McNealy: No, we've already got one. It's called the Sun ONE app server. It's certified. Do I think it's important? I don't know what that means.

Q: Well the JBoss guys say that their product has a lot of appeal at the low end, so they see people evaluating .Net and their product, but that there is some reluctance to go with JBoss because it's not certified.

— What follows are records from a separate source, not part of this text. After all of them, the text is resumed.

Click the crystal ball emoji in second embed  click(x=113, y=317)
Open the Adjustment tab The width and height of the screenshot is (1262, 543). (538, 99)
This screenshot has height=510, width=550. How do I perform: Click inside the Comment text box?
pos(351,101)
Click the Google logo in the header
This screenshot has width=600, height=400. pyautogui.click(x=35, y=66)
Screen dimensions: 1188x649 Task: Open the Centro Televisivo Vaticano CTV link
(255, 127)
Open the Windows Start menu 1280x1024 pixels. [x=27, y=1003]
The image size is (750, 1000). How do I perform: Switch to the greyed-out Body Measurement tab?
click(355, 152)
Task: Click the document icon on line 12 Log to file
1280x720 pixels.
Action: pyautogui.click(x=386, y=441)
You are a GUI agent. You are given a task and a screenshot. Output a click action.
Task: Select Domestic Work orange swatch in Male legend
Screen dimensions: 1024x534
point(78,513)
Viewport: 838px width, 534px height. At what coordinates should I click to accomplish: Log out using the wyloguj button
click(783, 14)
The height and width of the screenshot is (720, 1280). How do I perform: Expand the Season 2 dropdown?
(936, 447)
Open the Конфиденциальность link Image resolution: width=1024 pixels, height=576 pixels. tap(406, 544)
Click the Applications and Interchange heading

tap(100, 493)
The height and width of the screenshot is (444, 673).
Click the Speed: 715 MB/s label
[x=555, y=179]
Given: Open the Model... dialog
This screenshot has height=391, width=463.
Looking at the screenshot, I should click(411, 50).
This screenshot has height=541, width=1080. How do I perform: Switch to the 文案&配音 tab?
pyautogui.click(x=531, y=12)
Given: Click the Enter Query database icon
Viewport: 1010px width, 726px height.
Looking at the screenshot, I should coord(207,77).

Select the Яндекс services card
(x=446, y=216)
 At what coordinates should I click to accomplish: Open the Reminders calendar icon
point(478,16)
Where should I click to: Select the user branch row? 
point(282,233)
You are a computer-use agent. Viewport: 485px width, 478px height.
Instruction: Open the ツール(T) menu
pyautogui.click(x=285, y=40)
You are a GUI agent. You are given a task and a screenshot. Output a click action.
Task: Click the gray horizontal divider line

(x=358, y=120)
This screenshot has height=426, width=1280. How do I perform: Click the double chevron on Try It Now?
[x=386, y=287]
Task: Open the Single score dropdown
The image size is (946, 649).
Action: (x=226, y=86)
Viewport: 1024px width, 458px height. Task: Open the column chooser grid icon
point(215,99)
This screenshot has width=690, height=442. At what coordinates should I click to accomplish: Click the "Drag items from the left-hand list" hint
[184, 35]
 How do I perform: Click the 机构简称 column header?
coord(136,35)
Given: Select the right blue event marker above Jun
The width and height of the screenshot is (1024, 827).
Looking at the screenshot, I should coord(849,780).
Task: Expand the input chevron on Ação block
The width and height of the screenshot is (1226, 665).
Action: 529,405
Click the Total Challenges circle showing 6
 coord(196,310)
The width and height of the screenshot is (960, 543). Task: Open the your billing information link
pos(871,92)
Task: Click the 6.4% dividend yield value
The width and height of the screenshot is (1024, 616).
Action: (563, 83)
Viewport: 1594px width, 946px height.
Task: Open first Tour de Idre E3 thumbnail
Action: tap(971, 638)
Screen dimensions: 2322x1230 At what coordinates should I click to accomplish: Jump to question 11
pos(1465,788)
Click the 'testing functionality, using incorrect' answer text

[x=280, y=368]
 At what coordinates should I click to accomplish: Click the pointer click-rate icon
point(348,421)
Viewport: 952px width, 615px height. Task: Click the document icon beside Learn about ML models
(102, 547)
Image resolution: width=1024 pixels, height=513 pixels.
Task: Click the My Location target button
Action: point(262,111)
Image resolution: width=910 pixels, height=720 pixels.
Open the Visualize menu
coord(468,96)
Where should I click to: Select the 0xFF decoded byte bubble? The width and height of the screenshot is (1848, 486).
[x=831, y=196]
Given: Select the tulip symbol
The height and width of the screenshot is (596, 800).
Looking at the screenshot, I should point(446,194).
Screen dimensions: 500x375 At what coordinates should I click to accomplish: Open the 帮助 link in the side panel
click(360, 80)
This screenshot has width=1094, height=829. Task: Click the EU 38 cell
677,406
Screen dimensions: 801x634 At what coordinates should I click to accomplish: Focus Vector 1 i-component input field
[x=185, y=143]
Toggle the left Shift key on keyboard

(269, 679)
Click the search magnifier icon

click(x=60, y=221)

McNealy: I think it's important to have a community process, open specs, and choice for the customer, absolutely. How that gets implemented, I don't particularly care. I actually think we need more revenue in the J2EE space, so that we can do more advertising to get the message out, because right now the world is getting blitzed with Microsoft advertising and promotion and branding and propaganda, and big lies, and that's why they're going, not because it's a better product.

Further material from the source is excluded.